Orangutans share 97% of their DNA with humans but these highly intelligent and resourceful creatures face extinction amid a myriad of threats from habitat loss to poaching.
Cheryl Knott and her husband Tim Laman will highlight the great ape’s plight with a talk called “Adventures Among Orangutans” at the Auditorium Theatre on Tuesday evening as part of the National Geographic Live speaker series.
Knott is a primatologist, biological anthropologist and professor at Boston University, and Laman is a wildlife photojournalist and filmmaker with major film credits for the BBC, National Geographic and Netflix.
For the past 25 years, they have dedicated their lives to the orangutans that live in Borneo’s Gunung Palung National Park.
What initially began as research has also turned into a conservation effort, and Knott has led the Palung Orangutan Conservation Program for the last 20 years. Initially that meant being in Borneo to do field work for years at a time but now Knott and Laman visit for just one month each year in the summer. Knott runs the program remotely for the rest of the year.
It was their similarity to humans that first attracted Knott to the study of the great apes.
“I’m interested in studying our closest relatives and the kind of big picture is that studying the great apes teaches us how we are similar and how we are different,” said Knott.
Although some wild animals may be difficult to study in nature, it turns out with orangutans, a little persistence pays off.
“It’s kind of an advantage that they live up in the trees and they are not really superfast at traveling through the trees so you can usually keep up with them on the ground,” said Laman. “You can just keep following them on the ground and eventually after a couple of days they just kind of decide that you’re harmless and ignore you.”
Orangutans are native to Indonesia and Malaysia, and are among the least understood of large animals because of their solitary nature living in dense rainforests.
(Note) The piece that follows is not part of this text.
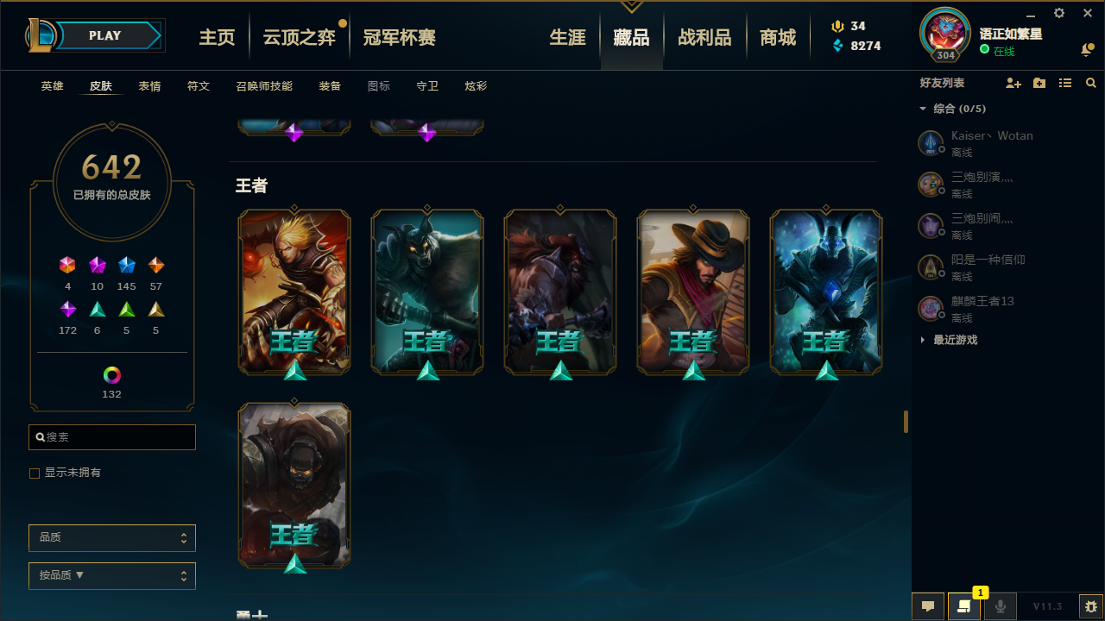Open the chat bubble icon at bottom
The population in Borneo, where the vast majority of orangutans live, is estimated to have fallen more than 60% since 1950.
Current estimates put the total population at around 40,000 in Borneo and 7,000 in Sumatra.
Roughly 80% of the rainforest habitat in which orangutans live has been lost in the last 100 years.
Poaching for the illegal pet trade has also taken a toll on the population because females only give birth every seven to eight years.
“They have the longest birth interval of any mammal,” said Knott. “Because they reproduce so slowly it makes them really vulnerable to extinction.”
But while much has been lost, Knott emphasized that conservation efforts have had success both in changing attitudes towards orangutans and helping locals finding sustainable alternatives to illegal logging.
“It’s important to realize that there is a lot of good habitat left – it’s not hopeless or anything,” said Knott. “The park where we work, Gunung Palang, is a great forest refuge for orangutans. There’s a lot of really great habitat left… and our effort is aimed at saving the orangutans by saving the habitat.”
Laman says Tuesday’s talk aims to both entertain and inform.
“It’s a sort of mix of our adventures in the field and some of our life story of our work together studying orangutans. But then also a lot of information about orangutans, their behavior and biology,” said Laman. “It also has a conservation section where we inform people about the challenges that orangutans are facing.”